Actividad 1: ¿Qué animal tiene Caroline Channing como mascota según la reseña sobre Two Broke Girls?
Actividad 2: Prolonga la reseña sobre Two Broke Girls a partir de su última frase.

Extracto de página:
============================================================
Desde que me establecí en la fiebre seriéfila mis ratos frente a una buena comedia han sido más bien escasos. Yo que soy hija de Primos Lejanos y Padres Forzosos, que pasaba las tardes de mi infancia con Alf  y las de mi adolescencia con Blossom, no le encuentro la gracia a The Big Bang Theory o How I met your mother, me duermo con Bored to Death y Larry David me crispa. A Modern Family la dejo pasar, ni me encanta ni me molesta, pero Community no me llena, aunque no la descarto gracias a las incorporaciones de la tercera temporada. Así que desde hace unos meses trato de sumergirme en el universo Pawnee de Parks & Recreation, con desgana pero interés, como si quisiera demostrar que me queda algo sentido del humor. Y siguiendo las críticas de la gente a la que sigo en Twitter me asomé al estreno de comedia más visto esta temporada, que sin ser un prodigio para la televisión, a mí me hace gracia: Two Broke Girls.


Max Black y Caroline Channing son las dos jóvenes a las que hace referencia el título, dos chicas muy diferentes que se verán unidas por su destino, sus necesidades y sus intereses. Si la primera es una mujer luchadora y sin pretensiones reales, que tiene dos trabajos y un novio un poco sinvergüenza, la segunda es una niña bien a la que nunca le ha faltado nada, desconoce el significado de la palabra “trabajar” y tiene un caballo como mascota. Como es de esperar las risas (enlatadas, horror) nacen de la distancia existente entre ambos personajes, novedosa en ocasiones, previsible en otras. Y de las extremas personalidades de los “seres” que les rodean: el peculiar y amanerado encargado asiático Han Lee, el obsceno cocinero ruso Oleg y el socarrón cajero afroamericano Earl, que sin sorprender completan el paisaje, más propio del final del siglo veinte, que conforma el poco apetecible Williamsburg Dinner.
============================================================
Extracto del material:

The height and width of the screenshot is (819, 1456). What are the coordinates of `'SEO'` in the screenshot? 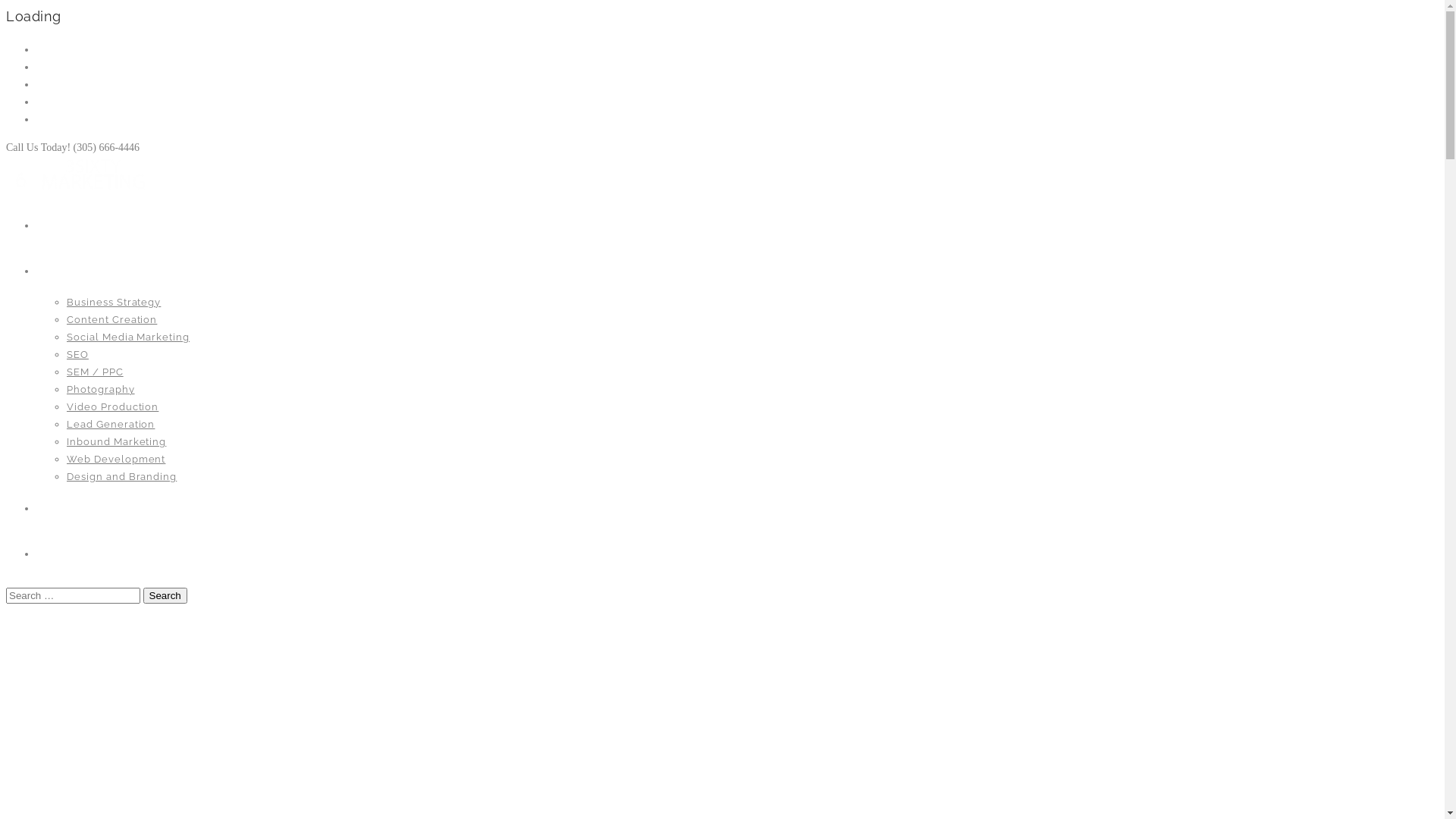 It's located at (77, 354).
============================================================
Respuesta 1: Un caballo.

Respuesta 2:
Pero no es el apestoso restaurante en el que trabajan lo único que recuerda a las comedias de los noventa en Two Broke Girls. La eterna referencia a La Extraña Pareja de Walter Matthau y Jack Lemmon, recuperada para la televisión en Primos Lejanos y versionada por Matrimonio con Hijos o los peculiares encuentros entre Steve Urkel y el Sr. Winslow en Cosas de Casa, es inevitable, a la vez que su única baza para provocar la risa. Y aunque no contiene profundas referencias geek´s, la pareja compuesta por las prácticamente desconocidas Kat Dennings y Beth Bers maneja buenos momentos cómicos que se agradecen en un producto ligero y de fácil consumo. La mala baba de Max, con momentos “camarerísticos” como éste, que despiertan mi aplauso, y la inocencia de Caroline, así como cierto humor negro son, para mí, puntos a tener en cuenta en un producto del que hace meses nadie esperaba nada.

Two Broke Girls, que se estrenará en España el próximo 28 de octubre en TNT, no destaca por su brillantez ni por su originalidad, pero es una serie entretenida y con momentos cómicos que con un delicado pulido podría llegar a convertirse en una producción tan sobresaliente como inesperada.